The complicated legacy Burundi’s Pierre Nkurunziza leaves behind
Burundian President Pierre Nkurunziza has died after suffering what the government said was a heart attack, two months before he was scheduled to leave office.
Nkurunziza died at the Karusi Hospital in eastern Burundi late Monday, two days after he reported feeling unwell and was taken to the facility, the government reported in a news release posted Tuesday on social media.
VOA’s Central Africa service reported a heavy military presence around the hospital Tuesday.
Nkurunziza’s wife, Denise Bucumi Nkurunziza, was airlifted to a hospital in Kenya’s capital in late May after contracting COVID-19. She is still recovering in a Nairobi hospital, but her illness triggered rumors that the president had caught the disease as well.
Nkurunziza, 55, was sworn in as president in 2005, at the end of Burundi’s civil war. He was re-elected in 2010. His decision to run for a controversial third term in 2015 set off a failed coup and violence that left hundreds dead and prompted hundreds of thousands of Burundians to flee the country.

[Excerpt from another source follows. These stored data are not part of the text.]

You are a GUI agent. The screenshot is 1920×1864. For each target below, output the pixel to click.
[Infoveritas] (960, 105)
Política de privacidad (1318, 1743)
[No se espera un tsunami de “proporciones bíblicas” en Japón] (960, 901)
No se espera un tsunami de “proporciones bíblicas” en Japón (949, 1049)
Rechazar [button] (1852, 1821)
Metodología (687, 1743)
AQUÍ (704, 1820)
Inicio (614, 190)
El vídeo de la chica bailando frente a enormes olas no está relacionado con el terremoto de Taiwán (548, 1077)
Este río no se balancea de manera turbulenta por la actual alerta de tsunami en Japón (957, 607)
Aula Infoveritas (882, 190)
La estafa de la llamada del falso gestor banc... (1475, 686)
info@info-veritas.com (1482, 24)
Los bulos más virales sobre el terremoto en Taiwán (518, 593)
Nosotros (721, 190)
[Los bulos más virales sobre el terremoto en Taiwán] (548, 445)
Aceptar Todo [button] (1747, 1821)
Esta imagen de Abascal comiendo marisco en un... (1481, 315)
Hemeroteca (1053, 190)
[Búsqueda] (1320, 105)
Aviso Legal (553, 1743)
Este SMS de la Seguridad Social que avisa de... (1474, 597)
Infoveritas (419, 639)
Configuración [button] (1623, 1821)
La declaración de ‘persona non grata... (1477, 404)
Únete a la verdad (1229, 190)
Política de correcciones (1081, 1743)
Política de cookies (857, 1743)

He was due to step down Aug. 20 after his hand-picked successor, General Evariste Ndayishimiye, won the presidential election on May 20.

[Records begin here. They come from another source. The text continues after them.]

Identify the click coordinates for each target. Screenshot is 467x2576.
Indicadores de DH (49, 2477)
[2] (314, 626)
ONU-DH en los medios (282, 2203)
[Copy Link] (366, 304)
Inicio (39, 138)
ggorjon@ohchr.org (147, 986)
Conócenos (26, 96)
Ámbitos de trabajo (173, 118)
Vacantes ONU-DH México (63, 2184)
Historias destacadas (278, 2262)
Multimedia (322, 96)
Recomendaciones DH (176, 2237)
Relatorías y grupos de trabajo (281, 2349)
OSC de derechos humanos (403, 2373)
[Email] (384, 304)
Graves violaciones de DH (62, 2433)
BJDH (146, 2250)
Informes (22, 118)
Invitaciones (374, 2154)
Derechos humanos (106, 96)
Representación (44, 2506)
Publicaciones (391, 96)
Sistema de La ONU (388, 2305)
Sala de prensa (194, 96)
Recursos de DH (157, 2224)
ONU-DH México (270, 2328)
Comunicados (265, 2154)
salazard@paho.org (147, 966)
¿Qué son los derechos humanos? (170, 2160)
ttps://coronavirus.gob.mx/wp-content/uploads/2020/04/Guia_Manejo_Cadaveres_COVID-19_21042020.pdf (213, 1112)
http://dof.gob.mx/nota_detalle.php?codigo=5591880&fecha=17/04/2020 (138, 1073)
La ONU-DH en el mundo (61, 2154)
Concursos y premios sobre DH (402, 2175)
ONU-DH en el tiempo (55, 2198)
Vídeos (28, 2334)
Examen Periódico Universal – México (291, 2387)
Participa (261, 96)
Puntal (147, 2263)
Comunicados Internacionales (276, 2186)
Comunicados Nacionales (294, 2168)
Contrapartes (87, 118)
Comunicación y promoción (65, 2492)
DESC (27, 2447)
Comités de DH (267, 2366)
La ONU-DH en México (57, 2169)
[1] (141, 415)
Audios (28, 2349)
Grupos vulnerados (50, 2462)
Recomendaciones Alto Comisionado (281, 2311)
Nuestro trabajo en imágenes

According to Burundi’s constitution, if the country’s president dies, he is to be replaced by the president of the National Assembly. There was no immediate word Tuesday on when the assembly leader, Pascal Nyabenda, might take office.
Legal scholar Pacifique Manirakiza raised some uncertainty about succession.

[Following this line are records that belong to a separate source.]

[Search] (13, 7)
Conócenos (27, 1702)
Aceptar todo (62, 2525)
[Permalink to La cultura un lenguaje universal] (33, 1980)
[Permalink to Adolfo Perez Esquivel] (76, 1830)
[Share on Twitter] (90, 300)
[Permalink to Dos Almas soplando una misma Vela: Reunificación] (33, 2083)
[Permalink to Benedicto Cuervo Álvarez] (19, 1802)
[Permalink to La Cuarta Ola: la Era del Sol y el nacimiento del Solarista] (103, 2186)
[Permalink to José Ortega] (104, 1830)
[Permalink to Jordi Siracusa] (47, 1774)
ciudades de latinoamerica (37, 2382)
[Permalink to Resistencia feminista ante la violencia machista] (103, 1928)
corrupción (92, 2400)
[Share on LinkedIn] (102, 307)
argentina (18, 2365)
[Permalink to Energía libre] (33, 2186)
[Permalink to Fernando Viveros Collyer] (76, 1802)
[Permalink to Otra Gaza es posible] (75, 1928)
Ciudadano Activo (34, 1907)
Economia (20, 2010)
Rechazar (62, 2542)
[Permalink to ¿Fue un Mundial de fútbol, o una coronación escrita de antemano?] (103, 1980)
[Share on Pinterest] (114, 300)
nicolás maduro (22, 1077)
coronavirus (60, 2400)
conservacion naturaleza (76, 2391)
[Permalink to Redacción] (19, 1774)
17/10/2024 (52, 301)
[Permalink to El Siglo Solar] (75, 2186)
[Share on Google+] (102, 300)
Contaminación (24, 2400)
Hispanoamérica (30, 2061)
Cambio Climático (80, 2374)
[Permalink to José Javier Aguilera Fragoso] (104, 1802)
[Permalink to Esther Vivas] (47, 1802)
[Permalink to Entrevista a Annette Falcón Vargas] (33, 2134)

“The constitution is clear about how to replace a president when he dies or steps down, but what the constitution doesn’t say is how to replace a president when there is an incoming president in the waiting,” said Manirakiza, associate professor of law at the University of Ottawa in Canada.
He told VOA that the constitution provided a three-month interim post to give authorities time “to organize elections. … But in the case of Burundi now, we have the president-elect who is waiting for the swearing-in.”
Government spokesman Prosper Ntahorwamiye, in an interview with Deutsche Welle, said, “We ask the Burundian people to remain calm and to continue to pray.”
Reactions to death
In a statement Tuesday, Human Rights Watch said Nkurunziza ruled Burundi through fear and crushed dissent.
In 2017, Burundi withdrew from the International Criminal Court after refusing to cooperate with prosecutors alleging that troops loyal to Nkurunziza had committed war crimes – including rape, torture and murder – against his political adversaries. The government has denied those allegations.
In late 2018, Burundi ordered the U.N. Human Rights Council to close its office in eastern Burundi, after a report alleging the “involvement of the regime in systematic abuses and a risk of genocide.”
In mid-May, Burundi expelled four officials from the World Health Organization without explanation, despite the coronavirus pandemic. Nkurunziza – a born-again Christian and, like his wife, a pastor – had claimed God gave special protection to faithful Burundians.
The country officially had 83 confirmed cases and one death as of Tuesday, though the French news agency, Agence France-Presse, said doctors in Bujumbura confidentially spoke of many unreported cases and deaths.
U.N. Secretary-General Antonio Guterres offered his condolences to Nkurunziza’s family as well as residents of Burundi, according to a statement released Tuesday by Guterres’ spokesman, Stephane Dujarric.
Gervais Rufyikiri, who served in the Senate and then, from 2010 to 2015, as second vice president, told VOA that he and Nkurunziza “worked together on many projects, some of which contributed to Burundi’s development.” Rufyikiri didn’t specify what he considered his accomplishments, but he acknowledged “the national economy did not turn out as we had hoped.”
Burundi remains one of the globe’s poorest countries, according to the World Bank, with most people living in poverty, especially in rural areas. The late president found his strongest support in those areas, where he was considered a man of the people because he helped with harvests and organized prayer services. After the coup attempt in 2015, he moved from the then-capital, Bujumbura, to his northern hometown of Ngozi.
The two men’s relationship ruptured in 2015 when Nkurunziza decided to seek a third term. Rufyikiri fled the country.
Speaking from exile in Switzerland, he added, “My wish for Burundi is not to go back into violence as we experienced in the past. … Whenever there is war, many people shed tears.”
Nkurunziza had not intended to surrender all the privileges of leadership after leaving the presidency. The ruling CNDD-FDD party anointed him its Eternal Supreme Guide in 2018. The government said that when he stepped down, it would send him off with 1 billion Burundi francs – about $535,000 – plus a villa.